Les faits ont commencé vendredi 10 avril, dans le quartier belge d’Anderlecht à Bruxelles. Adil, jeune homme de 19 ans au volant de son scooter, est sommé par une patrouille de police de s’arrêter. Il décide alors de prendre la fuite. S’en suit une tragique course poursuite entre les forces de l’ordre et Adil, ce dernier étant finalement percuté par un véhicule de police et tué sur le coup. La nouvelle de sa mort provoque la colère et la tristesse de plusieurs Belges. Dans le quartier où Adil est décédé, des rassemblements sont prévus dès le lendemain en dépit du confinement. 

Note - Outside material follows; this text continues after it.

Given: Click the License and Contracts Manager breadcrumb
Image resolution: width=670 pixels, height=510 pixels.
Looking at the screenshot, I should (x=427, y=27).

Le samedi 11 avril, les manifestants sont interpellés et répondent par des jets de pierre, incendies de voitures, etc. La police antiémeute est appelée pour disperser les jeunes présents à l’aide de canons à eau ; l’épisode se solde par deux policiers et sept manifestants légèrement blessés. Entre le samedi et le dimanche, environ une centaine de personnes sont interpellées pour éviter tout regroupement. D’après le témoignage d’Ahmed Ouammara, directeur de l’AMO Alhambra (organisme à destination de l’encadrement et l’intégration des jeunes) et éducateur, les contrôles de police abusifs ont toujours été récurrents à Anderlecht et les moyens déployés par la police (avant même que les heurts provoqués par les manifestants aient débuté) étaient jugés exagérés : 

« Qu’est-ce qui fait qu’à un moment, des jeunes se mettent à jeter des pierres ? Alors qu’au départ, un rassemblement pacifique était prévu. Mais lors de ce rassemblement pacifique, il y avait déjà des combis [fourgons] de police autour. Vous vous posez des questions ».

Les émeutes qui ont eu lieu montrent bien la profondeur de la crise liée aux crispations entre les forces de l’ordre et une partie des citoyens, pour qui le refus des autorités de faire face aux problèmes posés par les violences policières est insupportable.